Positive Technologies, a leader in result-driven cybersecurity, released version 7.0 of its MaxPatrol EDR endpoint cyberthreat detection and response solution. The update is primarily designed for large organizations with distributed infrastructure. The new MaxPatrol EDR allows users to respond to incidents from external systems using an API, perform actions on multiple agents, add custom detection rules, and create and replicate custom security policy templates. Support for fault-tolerant management server clusters was also added. These features will help users respond to detected incidents exponentially faster and allow organizations to reduce the solution's operating and scaling costs.

Today, MaxPatrol EDR is already implemented in large geographically distributed IT infrastructures. Based on the requests of these organizations, their experience in protecting themselves against real attacks, and the implementation of information security tools in practice, Positive Technologies experts improved MaxPatrol EDR to make it easier and more convenient to use. Developers added new, more efficient pre-configured detection policies, as well as the option to create templates based on custom policies and replicate them between branches and departments in the organization. A new module for configuring audit parameters for Windows operating systems was also added. These updates will reduce system implementation costs in large infrastructures and provide a centralized process for discovering attacks, which is especially important for organizations that have long been benefiting from MaxPatrol SIEM monitoring capabilities. 
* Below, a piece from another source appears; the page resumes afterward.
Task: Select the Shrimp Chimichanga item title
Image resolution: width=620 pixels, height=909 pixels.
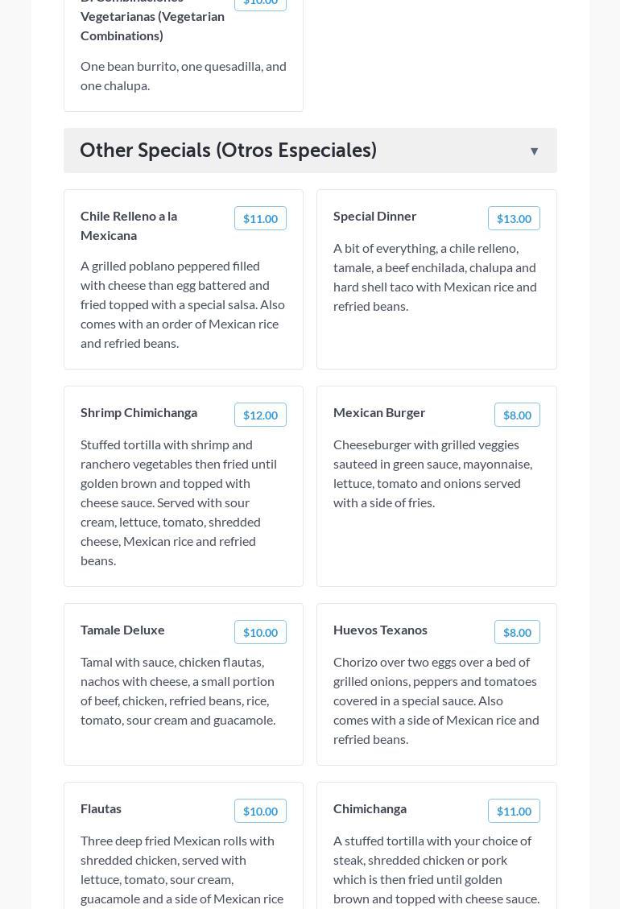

"We released MaxPatrol EDR as a standalone product in October 2023, but the technology powering it had proven its effectiveness long before that. We know that endpoints are one of the most popular points for attackers to penetrate infrastructure, so our team is dedicated to improving the solution and increasing its effectiveness with each update," comments Sergey Lebedev, Head of the Workstation and Server Protection Tool Development Department at Positive Technologies. "For example, one of the most frequent customer requests we got was to add support for cluster installations. Today, the trend in large companies is to build fault-tolerant cluster systems that collectively process millions of events per second. Now our product enables the seamless protection of endpoints in them." 

Other MaxPatrol EDR features were also developed to improve the user experience. The new version allows for responses to information security incidents on multiple agents. For example, if two dozen devices are attacked, specialists can respond on the entire group of protected devices at the same time. The console displays the status of this process on each device and lets users continue performing actions with the selected group without stopping to re-select agents. This helps reduce response time exponentially (for example, from over half an hour to just a couple of minutes). Also, now users can perform actions on agents from third-party systems thanks to a response API.

Another significant innovation is that now MaxPatrol EDR users can add their own event processing rules to identify incidents. This enables companies to configure the solution for their specific infrastructure more precisely and leverage the experience of information security specialists for the early detection of specific sophisticated threats. In addition, MaxPatrol EDR 7.0 is faster and more stable than ever with reduced memory consumption and added support for multiple operating systems.